Becky, the short answer is that you have discovered one of the most universal and least advertised facts of lactation: breasts are independent operators. Each one runs its own supply loop. Production is governed locally as well as hormonally, by a protein in the milk itself called the feedback inhibitor of lactation, which builds up in a full breast and tells that breast, and only that breast, to slow down. Add to that the fact that the two sides rarely start with identical glandular tissue or storage capacity, and a settled side-difference is close to inevitable: in pumping studies a majority of mothers show a measurable gap between sides, and the right breast turns out to be the bigger producer somewhat more often than the left, for reasons nobody has convincingly explained. Forums call the smaller side the slacker boob, which rather maligns it. A side giving 50 to 60ml a session is a working breast, and one breast alone can fully feed a baby, which is precisely how mothers of twins who assign one side to each baby manage it. Your daughter's restaurant preference is usually about flow: many babies favour the faster, spraying side, and the oversupply and fast letdown guide explains that end of your pair, while how breast milk supply works covers the demand loop this thread is the per-breast footnote to.
Should you fix it? Only if it's causing a problem, and nothing you've described is one. Her weight and your weekly totals are the numbers that matter; a stable 65/35 split is a system that works. If you ever do want to nudge it, Jess has named the two real levers, start feeds on the smaller side and add a short pump after feeds on that side, and her results are typical: expect movement, not miracles, and expect it to drift back when you stop. The right side will not dry up while it's being asked for milk twice a day; supply follows removal on each side separately, in both directions.
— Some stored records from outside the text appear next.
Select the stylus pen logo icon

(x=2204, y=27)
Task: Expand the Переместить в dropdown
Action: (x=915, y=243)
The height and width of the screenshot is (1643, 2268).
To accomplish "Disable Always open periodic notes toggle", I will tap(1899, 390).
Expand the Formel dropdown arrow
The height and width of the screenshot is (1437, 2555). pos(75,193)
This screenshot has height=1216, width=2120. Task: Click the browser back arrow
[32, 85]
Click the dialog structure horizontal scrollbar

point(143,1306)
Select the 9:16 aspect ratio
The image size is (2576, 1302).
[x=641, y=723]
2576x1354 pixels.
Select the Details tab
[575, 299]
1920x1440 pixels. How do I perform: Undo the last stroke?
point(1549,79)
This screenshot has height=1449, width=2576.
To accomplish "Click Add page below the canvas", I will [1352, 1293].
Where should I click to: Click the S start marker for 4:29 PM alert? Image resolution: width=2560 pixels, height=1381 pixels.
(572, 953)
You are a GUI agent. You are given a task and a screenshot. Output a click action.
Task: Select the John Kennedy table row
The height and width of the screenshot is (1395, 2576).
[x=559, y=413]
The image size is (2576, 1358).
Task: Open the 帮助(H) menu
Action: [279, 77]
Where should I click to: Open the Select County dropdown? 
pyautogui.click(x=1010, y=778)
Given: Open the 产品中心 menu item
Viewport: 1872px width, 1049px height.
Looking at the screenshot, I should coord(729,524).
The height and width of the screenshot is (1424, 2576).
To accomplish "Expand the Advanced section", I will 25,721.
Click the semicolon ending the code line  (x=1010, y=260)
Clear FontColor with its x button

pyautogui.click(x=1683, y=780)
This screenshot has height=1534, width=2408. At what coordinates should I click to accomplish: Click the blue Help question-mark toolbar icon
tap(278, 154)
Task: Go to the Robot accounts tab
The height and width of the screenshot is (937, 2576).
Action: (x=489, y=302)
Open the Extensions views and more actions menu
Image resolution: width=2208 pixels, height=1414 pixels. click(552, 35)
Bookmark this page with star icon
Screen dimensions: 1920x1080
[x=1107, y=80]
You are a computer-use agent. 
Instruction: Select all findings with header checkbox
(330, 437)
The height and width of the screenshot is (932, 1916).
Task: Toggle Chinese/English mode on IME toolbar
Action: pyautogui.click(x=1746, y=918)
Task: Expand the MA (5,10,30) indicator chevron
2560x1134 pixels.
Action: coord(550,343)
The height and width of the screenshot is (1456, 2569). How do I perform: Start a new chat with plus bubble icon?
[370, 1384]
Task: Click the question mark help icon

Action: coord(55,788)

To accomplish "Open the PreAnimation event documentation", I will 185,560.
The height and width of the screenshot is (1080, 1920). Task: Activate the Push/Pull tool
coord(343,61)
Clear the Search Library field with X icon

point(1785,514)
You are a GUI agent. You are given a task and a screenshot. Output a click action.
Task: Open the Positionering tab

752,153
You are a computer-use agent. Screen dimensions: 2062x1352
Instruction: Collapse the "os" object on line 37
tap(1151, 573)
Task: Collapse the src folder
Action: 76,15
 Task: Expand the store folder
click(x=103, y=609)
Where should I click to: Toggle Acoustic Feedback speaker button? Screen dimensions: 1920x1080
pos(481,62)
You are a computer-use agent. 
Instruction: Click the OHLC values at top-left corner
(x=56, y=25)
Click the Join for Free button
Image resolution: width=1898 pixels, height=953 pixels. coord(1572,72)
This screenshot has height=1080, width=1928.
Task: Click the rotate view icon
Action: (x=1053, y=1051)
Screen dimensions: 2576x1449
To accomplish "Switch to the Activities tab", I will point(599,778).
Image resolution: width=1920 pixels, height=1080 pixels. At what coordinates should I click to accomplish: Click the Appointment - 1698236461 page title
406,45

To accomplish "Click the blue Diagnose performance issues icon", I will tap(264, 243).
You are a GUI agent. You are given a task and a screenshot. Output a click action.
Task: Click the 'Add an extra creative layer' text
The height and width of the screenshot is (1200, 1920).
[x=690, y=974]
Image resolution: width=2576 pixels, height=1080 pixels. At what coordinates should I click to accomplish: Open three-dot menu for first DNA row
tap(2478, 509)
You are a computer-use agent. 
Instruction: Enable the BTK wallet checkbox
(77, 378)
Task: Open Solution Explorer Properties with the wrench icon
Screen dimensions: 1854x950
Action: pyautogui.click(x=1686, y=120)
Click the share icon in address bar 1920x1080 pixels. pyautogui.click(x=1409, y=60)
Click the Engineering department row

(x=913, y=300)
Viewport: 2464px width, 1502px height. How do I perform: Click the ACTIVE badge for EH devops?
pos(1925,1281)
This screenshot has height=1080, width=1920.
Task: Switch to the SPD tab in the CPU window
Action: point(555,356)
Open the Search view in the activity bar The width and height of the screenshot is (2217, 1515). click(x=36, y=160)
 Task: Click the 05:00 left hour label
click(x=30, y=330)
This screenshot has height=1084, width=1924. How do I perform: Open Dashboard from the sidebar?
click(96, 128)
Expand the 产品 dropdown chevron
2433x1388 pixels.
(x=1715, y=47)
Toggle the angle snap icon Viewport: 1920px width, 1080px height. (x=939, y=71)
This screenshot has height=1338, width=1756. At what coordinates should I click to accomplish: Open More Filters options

One boundary, kept small because it almost never applies: a baby who NEWLY and persistently refuses one breast she previously fed from happily, particularly if that breast also looks or feels different to you, is worth showing to your own doctor rather than explaining away. A long-standing preference like yours, with a thriving baby attached to it, is not that. It's just the workhorse and the decorative one, as Gemma's antenatal group correctly diagnosed.